Sekretaris Jenderal Asosiasi Pengembang Perumahan dan Permukiman Seluruh Indonesia (Apersi) Daniel Djumali mengakui bahwa pihaknya saat ini lebih sulit dalam melakukan akad.
Padahal, kata Daniel, akad kredit atau akad penjualan merupakan sumber pendapatan pengembang di tengah anjloknya penjualan properti di tengah ketidakpastian ekonomi saat ini.
Meskipun, dia menyatakan telah ada Peraturan Otoritas Jasa Keuangan No. 11/POJK.03/2020 yang berisi tentang Stimulus Perekonomian Nasional sebagai Kebijakan Countercyclical Dampak Penyebaran Coronavirus Disease 2019 atau Covid-19.
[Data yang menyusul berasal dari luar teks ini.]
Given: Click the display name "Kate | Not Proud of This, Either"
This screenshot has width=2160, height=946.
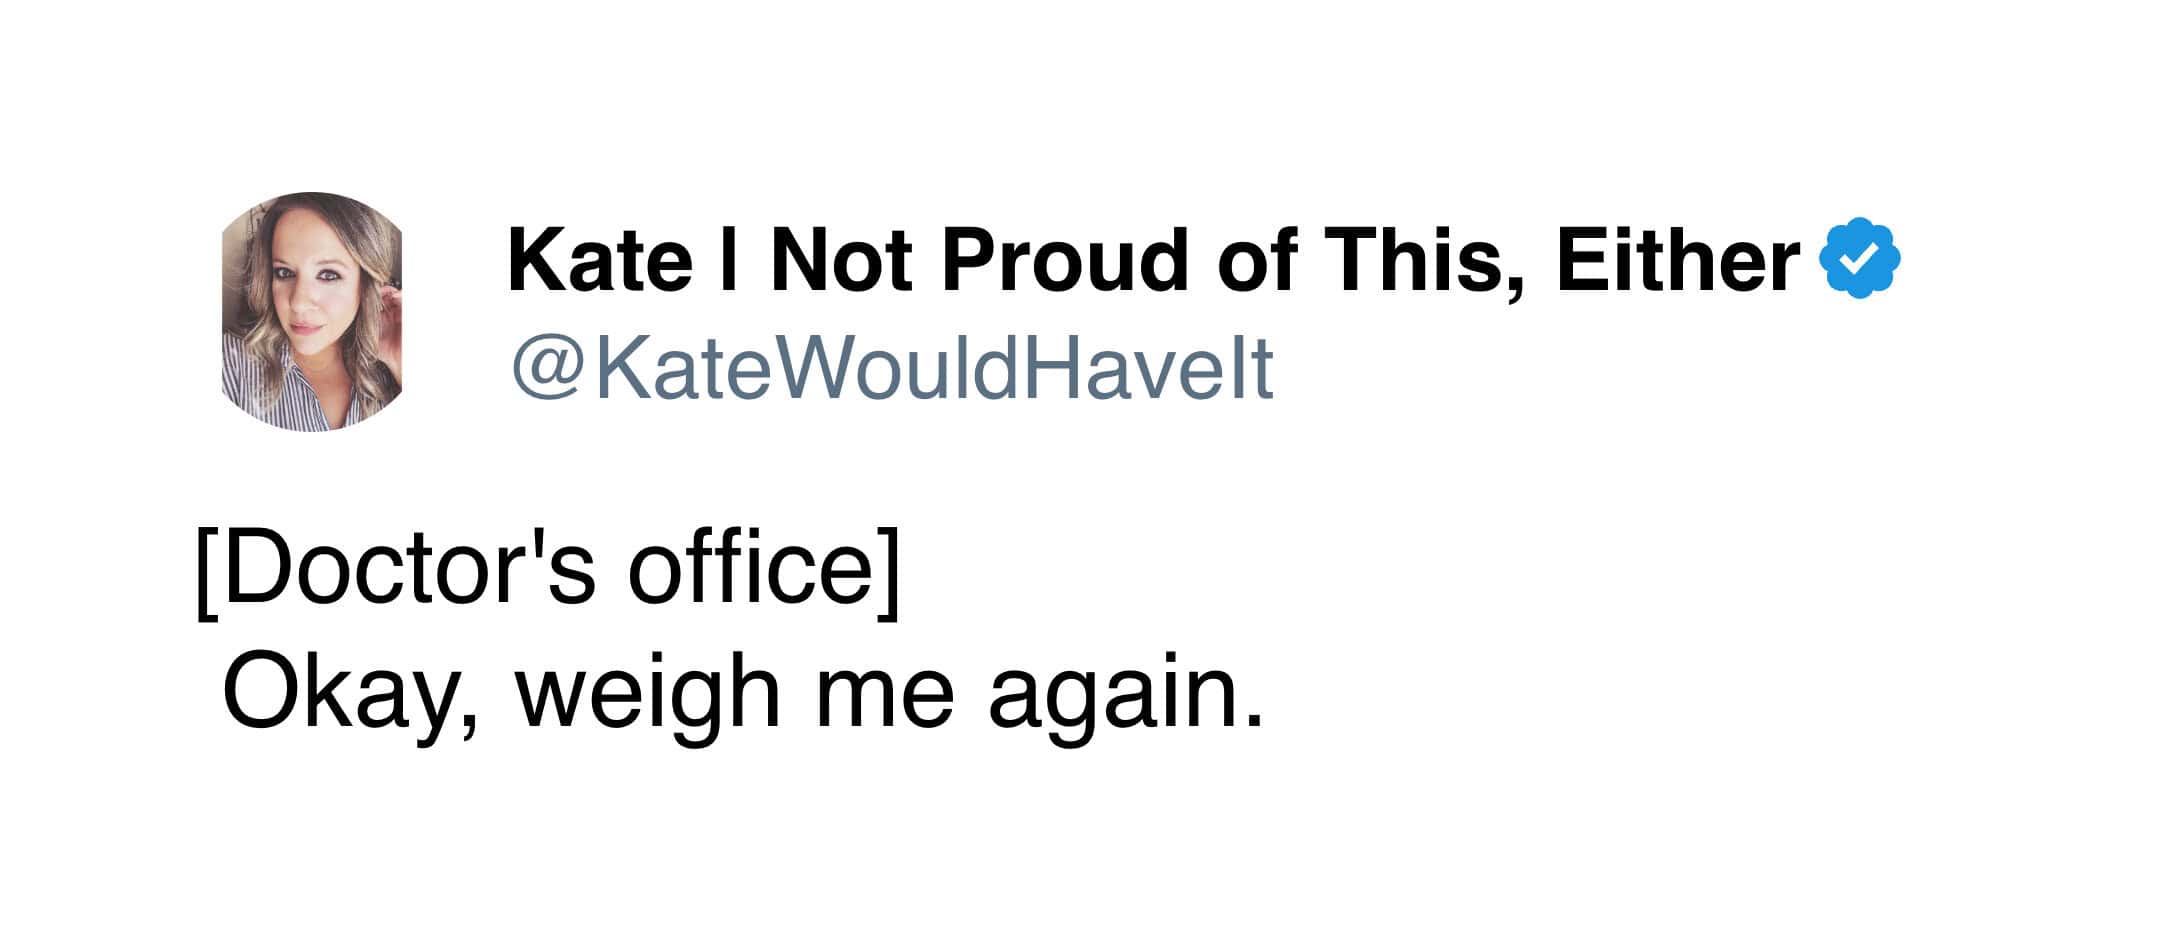Looking at the screenshot, I should coord(1152,260).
Hanya saja, menurutnya, POJK itu belum mengatur secara jelas terkait dengan petunjuk pelaksanaan mengingat semua keputusan tentang restrukturisasi kembali pada kebijakan tiap-tiap bank.
"Jadi sebetulnya selain dengan restrukturisasi, pemerintah bisa bantu sektor perumahan dengan mempermudah akadnya tanpa melupakan kehati-hatian bank," katanya pada Bisnis, Senin (27/4/2020).
Dia menyatakan pengembang kelas menengah bawah merasakan kesulitan melakukan akad karena perbankan membatasi hanya dua atau tiga kali dalam sehari. Padahal, potensi akad dalam sehari bisa sebanyak 20 unit.
Tak hanya itu, pengembang hunian bersubsidi juga sudah terbebani dengan adanya persyaratan yang banyak baik dari Kementerian PUPR dan bank pelaksana. Dia mengaku bahwa persyaratan itu bertambah tiap tahunnya.
"Selain kesulitan persyaratan, BPN juga belum bisa menerima berkas baru, validasi pajak pun tak bisa, akad sekarang bank-bank dibatasi hanya boleh 6 orang. Nah, sekarang kalau kita mau 30 unit malah harus lima kali [proses], enggak bisa sekaligus. Jadi makin mempersulit untuk akad KPR," katanya.
Untuk itu, Daniel menyarankan agar adanya terobosan dari para pihak terkait untuk mempemudah proses akad kredit bagi masyarakat berpengasilan rendah. Dia mengingatkan bahwa pengembang yang terganggu arus kasnya perlu dicarikan jalan keluar.
"Misalnya, bayar BPHTB tanpa validasi dulu karena ada patokannya kalau rumah sederhana kan gampang, dan BPN proses pemecahan sertifikat dan IMB mesti dibikin digital bagaimana caranya. Ini kan dibikin aturan tapi kok enggak dibuat jalan keluarnya," tutur dia.